О да, ты знаешь, куда надавить, чтобы я не сдержалась.
– До Кайо тебе никогда не добраться.
– Думаешь? – Ты откидываешься на спинку плетеного трона, упираешься локтями в подлокотники и соединяешь изящные ладони перед собой. – Не станет тебя – не станет и его, так что даже ни к чему гоняться за твоей птичкой.
– Но ты бы хотела, правда? – Я все же отлепляюсь от стены и подаюсь вперед, насколько позволяют оковы. – Хотела бы избавиться от меня и оставить Кайо себе.
– Я бы хотела, чтобы ты не была такой упертой идиоткой. Чтобы не растрачивала дарованное мной понапрасну.
От удивления я забываю держать лицо, моргаю и переспрашиваю:
– Дарованное тобой?
– Так и не поняла? – Ты качаешь головой, улыбаешься снисходительно и со вздохом упираешься подбородком в кулаки. – Я ведь так старалась… Столько лет твердила тебе про свет и про тьму – причем чистую правду, а не тот полубезумный бред, которым нас пичкала мамочка. Да, способностями тебя наделила не я, природа, но она же их и ограничила. А я распахнула дверь клетки, однако ты добровольно осталась внутри. Что это, как не верх глупости?
Ты встаешь, взмахом руки развеиваешь трон в пыль и подходишь к камере Охотника. Тот дергается, цепи гремят, но не пускают его далеко от стены.
– Взять, к примеру, нашего лесовичка. Он знал, что природа наделила его острым слухом, зрением, нюхом. Знал, что быстро запоминает тропы и неплохо управляется с мечом. И потому воспользовался всем этим, едва представилась возможность в лице моего пустоголового супруга и его братца. Бравый проводник повел их к башне и пусть в процессе попортил личико, зато домой вернулся с мешком золота.
– Сдохни, тварь, – рычит Охотник, но ты лишь закатываешь глаза и снова подходишь к моей решетке.

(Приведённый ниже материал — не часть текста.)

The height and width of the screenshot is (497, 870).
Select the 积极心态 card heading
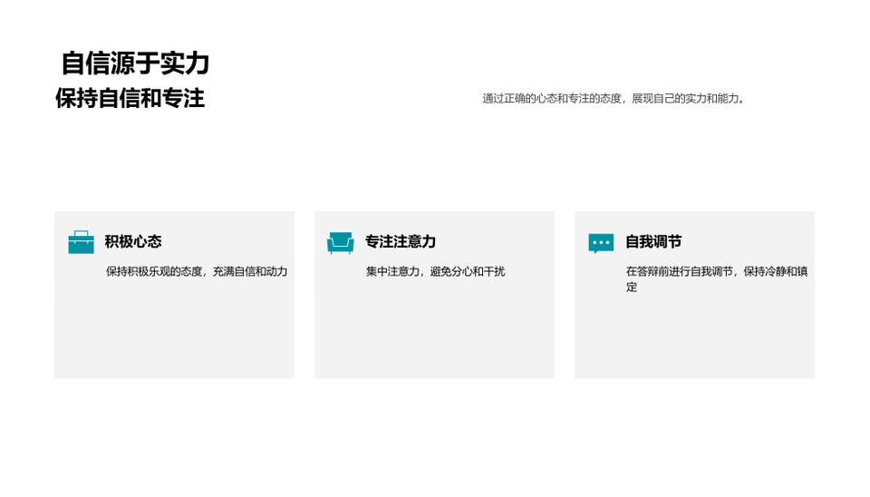click(x=133, y=242)
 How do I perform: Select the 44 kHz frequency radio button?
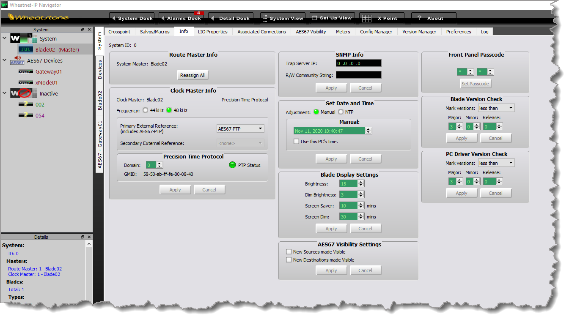pyautogui.click(x=146, y=110)
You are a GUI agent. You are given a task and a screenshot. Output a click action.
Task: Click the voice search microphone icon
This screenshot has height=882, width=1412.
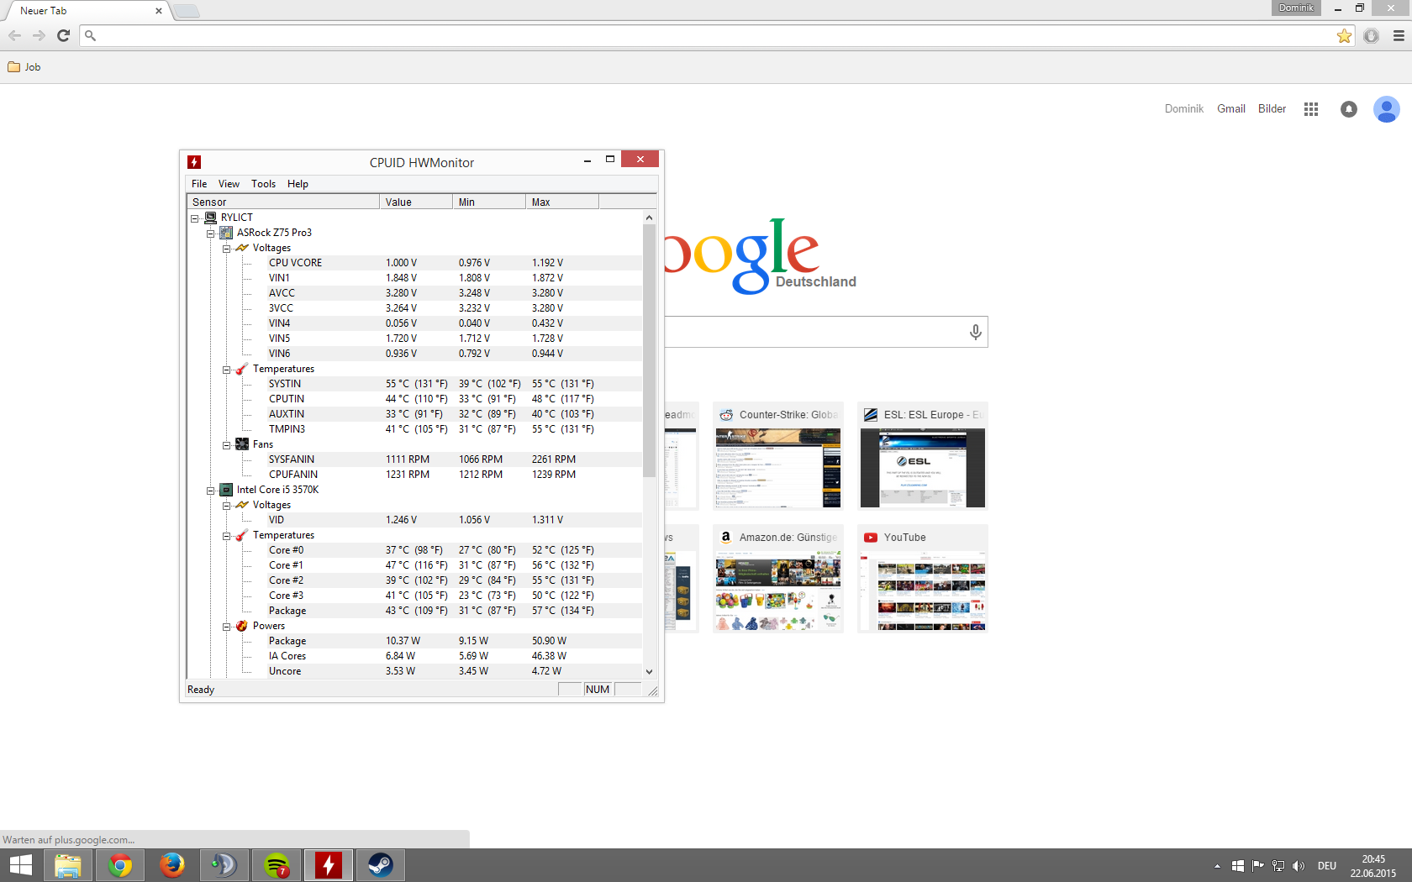pos(975,332)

– Ну а ты? Все пустила по ветру. Даже не попыталась развить освобожденный дар. Маги светотени обладали невиданной мощью, неспроста же их решили усмирить. А ты что умеешь, девочка? Освещать дорогу и хлестать плетью? Великие достижения! Ты по-прежнему черпаешь энергию изнутри, будто жалкий пастырь, в то время как твой материал, свет и тьма, повсюду. Ты даже не представляешь, кем могла бы стать.
– Я стану твоей погибелью, – обещаю я, хотя внутри все переворачивается от твоих слов.
Ты склоняешься близко-близко, почти касаясь носом железных прутьев, и один мерцающий локон юрким ужом проскальзывает в клетку. Он плывет ко мне, касается подбородка, заставляя запрокинуть голову, мягкий, шелковистый… И я так резко отшатываюсь, что бьюсь затылком о стену.
– Ты могла бы, – говоришь ты, – если бы слилась с тьмой. Если бы научилась брать силу извне. Свет – это все, что мы видим. Тьма – все, чего мы боимся. Вообрази, что можно сотворить, повелевая ими. Ты могла бы стать кем угодно. Могла бы править миром. Но ведь этого никогда не случится, правда?
А потом ты разворачиваешься и идешь прочь. Волосы стекают с потолка и стен, словно потоки воды, и тянутся за тобой вместе со шлейфом платья.
– Что с нами будет? – кричу я вслед.
Ты замираешь, оглядываешься, улыбаешься:
– Твой друг умрет. Уже умирает. О, не сверкай так яростно глазами, я его и пальцем не тронула, сам напоролся на чей-то меч. А ты… ты станешь верной сестрой, как и положено. Я помогу тебе оценить прелести покорности.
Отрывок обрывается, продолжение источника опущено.